As part of the war on drugs, in 2015 Belarusian authorities repeatedly extended prison sentences for trafficking and storage of drugs – even 14-year-olds may be punished. The new wording of Article 328 of the Criminal Code of Belarus provides for deprivation of liberty up to 15 years for selling drugs and up to 20 – for producing them. What is new is that one may also be sentenced for drug taking in public places.
In Belarusian prisons, over a thousand people are serving long terms for possession of small amounts of drugs. Neither the president nor the courts had mercy on them. Therefore, one should stay away from these types of substances here, and of course, bringing them into the country is out of the question.
Belarus has laws stipulating that one cannot buy alcoholic beverages in shops after 22.00. Fortunately, the ban does not apply to restaurants and cafes. Drinking alcohol at night is not forbidden either. All you have to do is to stock up on stiff drinks in advance if you want to have a party.
In the former USSR, men walking with a bottle of beer or people sitting on benches and drinking vodka were a dime a dozen. Some years ago, the use of alcohol in the streets and public transport was outlawed – in case of violation, one is liable to a fine.
Drunk or even half-drunk? Do not get behind the wheel! You should not lend your car to a ‘merry’ friend. In Belarus, if one is fined or sentenced for drunk driving and then caught in the same act during one year, a car they are driving may be confiscated. Interestingly, this car is seized even if it does not belong to a violator. Thus, lending a car to drunk drivers can end badly as well.
In Belarus, a car registered abroad must be driven only by its owner. Another person is actually allowed to drive it, but only on condition that the owner is present in the car. Passing your car to a third party is not permitted. In 2013, Teresa Strzelec, a citizen of Poland, left her Jeep to be repaired in Brest. When a son of the workshop’s owner was secretly driving it – i.e. without Mrs Strelec’s permission, he was stopped by the police. The car was confiscated and sold at the auction before the woman could take any measures.
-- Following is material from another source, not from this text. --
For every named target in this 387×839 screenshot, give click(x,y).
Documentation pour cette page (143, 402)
We would not recommend you to photograph official institutions, police stations, military facilities and even the Minsk Metro. A policeman has the right to prevent you from doing it and then question. After the events in Crimea and Donbas, they detained individuals taking pictures of local administration buildings in the east of Belarus. Belarusian authorities seemed to fear that the photos could be used for establishing separatist ‘republics’ in Belarus.
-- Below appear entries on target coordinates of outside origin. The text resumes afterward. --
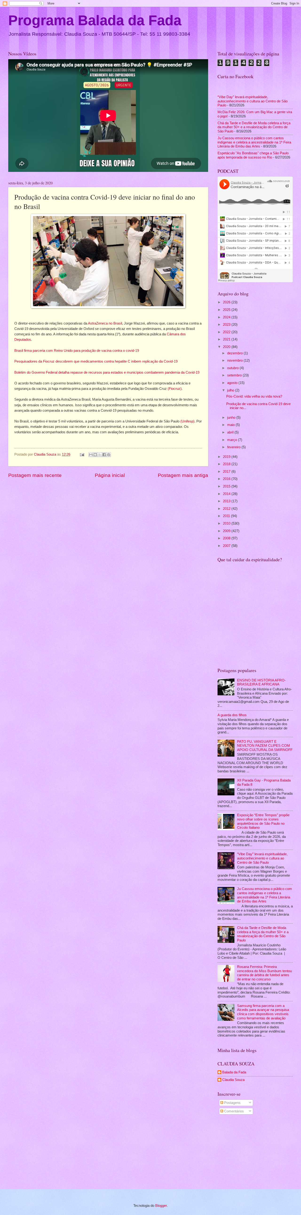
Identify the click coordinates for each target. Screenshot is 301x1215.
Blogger (161, 1205)
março (232, 440)
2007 (227, 546)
In July, Russian citizen Maria Rymar, who came out with the joke about TNT in your bag in the presence of border guards searching the luggage, was arrested at Minsk Airport. A criminal case was opened against her for reporting false information about danger. Although the woman was released on bail, but she is not allowed to leave belarus and has been waiting for the trial for six months.
Until recently, foreigners could travel, for example, to Moscow through Belarus. Between the two countries there was no border control as it is with the EU. However, since September 2016, Russians refuse to let pass foreign travelers entering their country from the Belarusian side. They keep referring to the fact that there are no no international border crossings between Belarus and Russia.